On any given day, your child and his preschool pals divide cookies or pretzels into equal piles for snacks. They build bridges and tall towers with wooden blocks. They string beads into colorful patterns. They weigh the class rabbit and measure the length and width of its cage. They learn to balance a seesaw when one child is heavier than another. They discover which trucks are too big to fit in the toy garage and compare the number of shells they find at the beach.

Preschoolers do math even though they are not sitting at desks with workbooks or memorizing multiplication tables. Math is helping them to make sense of the world around them and teaching them to reason and problem solve. It’s not limited to a specific period or time of day, says Marilou Hyson, associate executive director for professional development at the National Association for the Education of Young Children (NAEYC). Instead it is a natural part of young children’s play and daily activities. They explore mathematical concepts as they sort, classify, compare quantities, balance blocks, notice shapes, and find patterns.

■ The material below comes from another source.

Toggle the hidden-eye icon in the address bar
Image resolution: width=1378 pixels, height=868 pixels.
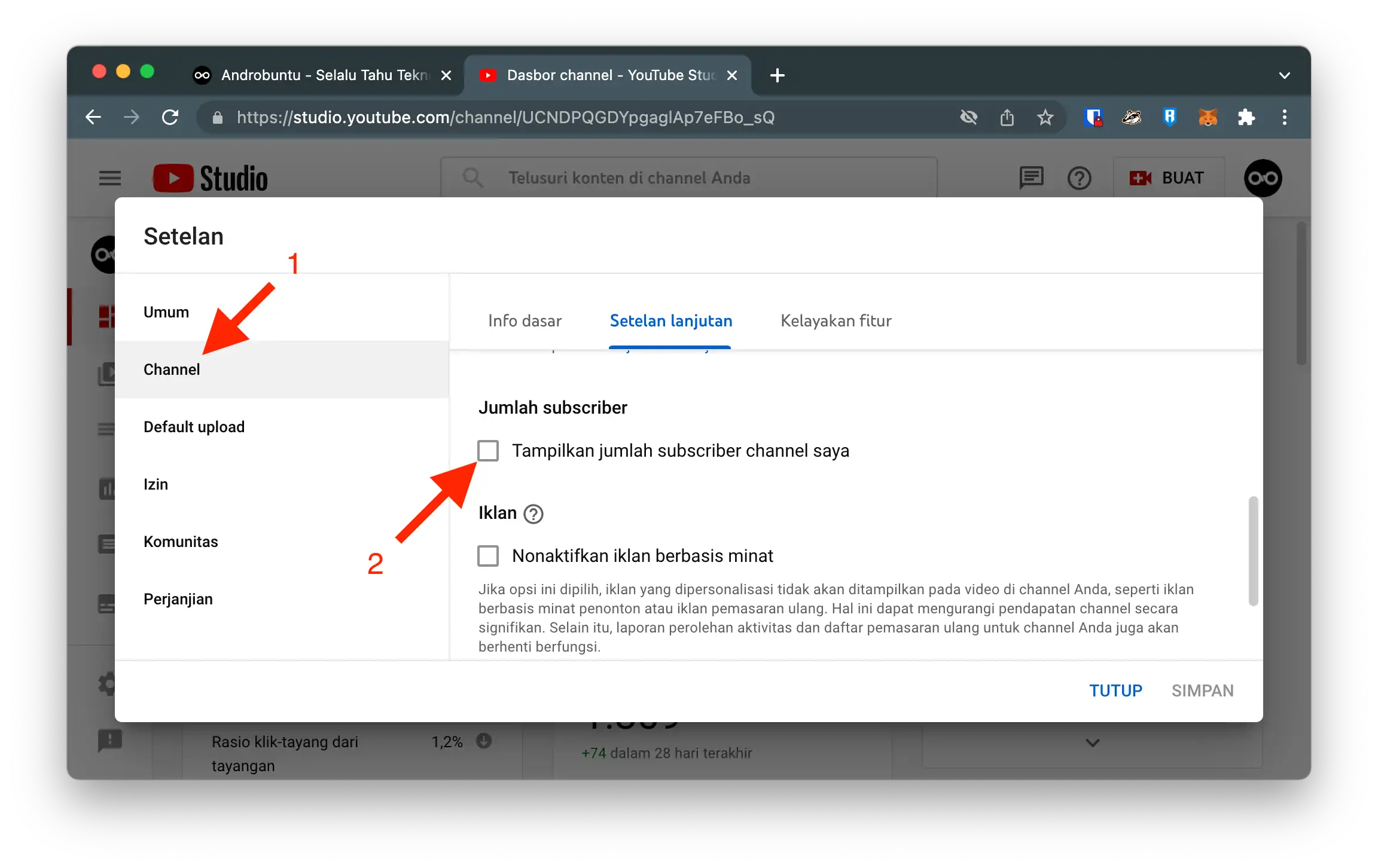[x=969, y=117]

Preschool teachers build on children’s prior knowledge and capitalize on their spontaneous discoveries to further their understanding of mathematical concepts. As children build with blocks, their teacher introduces the concepts of higher, lower, in front of, behind, larger, smaller, equal, horizontal, vertical, parallel, odd, and even, says Mary Jane Belt, a teacher in Long Island, New York. When the class does an art project, such as putting feathers on the outline of a duck, the teacher might say the duck needs six feathers for his tail. One child puts on two feathers and a second child puts on three. The teacher then asks, “How many feathers does the duck have? Let’s count them. Does he need more? How many?” When children are in the literacy area listening to a story, the teacher might ask: “How many elephants do you see on this page? How many do you see with their trunks in the air? How many have babies with them?”

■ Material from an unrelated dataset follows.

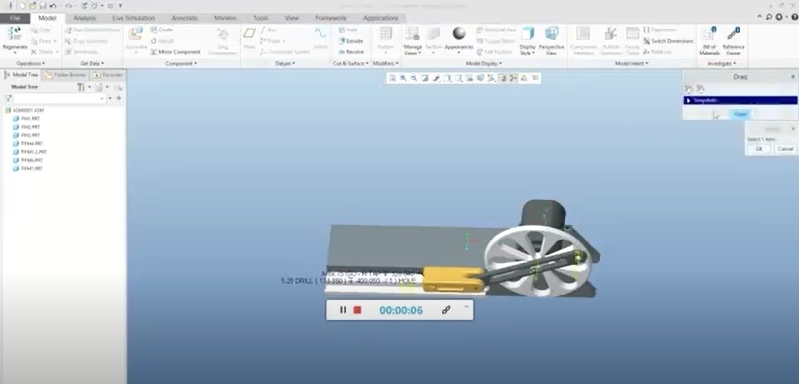Click Cancel in the Select dialog

785,149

The NAEYC and the National Council of Teachers of Mathematics have outlined the following as particularly important parts of mathematical learning in preschool:

  • Numbers: Children learn about numbers by counting objects and discussing the results: “You gave Chris six goldfish crackers. How many does Susie need?” Children count spaces on board games. They count the days until their birthdays. The teacher might say, “Yesterday there were 12 days until your birthday. How many days are there now?” Preschoolers read counting books and recite nursery rhymes with numbers.
  • Geometry and spatial relations: Children practice constructing shapes and discussing their properties. They see skinny triangles and fat triangles and upside-down triangles and gradually realize that they are all still triangles.
  • Measurement: Children compare the height of a block tower with the height of a desk or table. They measure each other and the distance from the kitchen corner to the water table. They learn that this block is too short to make a bridge over the road. Teachers reinforce children’s findings by asking questions and making observations: “I wonder if this block is long enough to bridge the road. Let’s try it.”
  • Patterns/geometry: Children become aware of patterns in their clothes. They learn to recognize patterns of different colors and sizes in beads and blocks. They practice reproducing simple patterns by stringing beads and copying designs with colored blocks.
  • Analyzing data: Children sort objects by color, size and shape; count them; and record the data on graphs and charts. These charts might reflect the class pet’s growth, the number of rainy days in February, how many bean plants have sprouted, or the number of children with a birthday in March.

10 ways to help at home

  1. Show how math relates to daily life. Involve them in measuring ingredients when you cook or in figuring out if a container is big enough to hold their toy cars and trucks.
  2. Play board games using dice or play money. Help your child count out the spaces to move his piece on the board. Play simple card games like Go Fish.
  3. Count things at home and on the street: cars, books, toys, silverware. Count objects in book illustrations.
  4. Call attention to different patterns and shapes: plaids, polka dots, paisleys, and triangular and rectangular shapes in the sidewalk.
  5. Use terms such as above, beneath, level, larger, smaller, and equal, and words such as horizontal, vertical, perpendicular, and parallel, to describe things you see. You might ask your child to bring you the smallest cookie or to find the book beneath the large table in the living room.
  6. Take your child to the supermarket with you and involve her in comparing prices.
  7. When you balance your checkbook or pay bills, explain to your child what you are doing.
  8. Take your child to the bank with you and let him watch you count money from the ATM.
  9. Weigh and measure your child and make a chart to record her growth.
  10. Buy a set of hardwood blocks for your children to build with (look for a secondhand one if new ones are too pricey). The educational benefits of blocks are unlimited; they will be one of the best investments you make.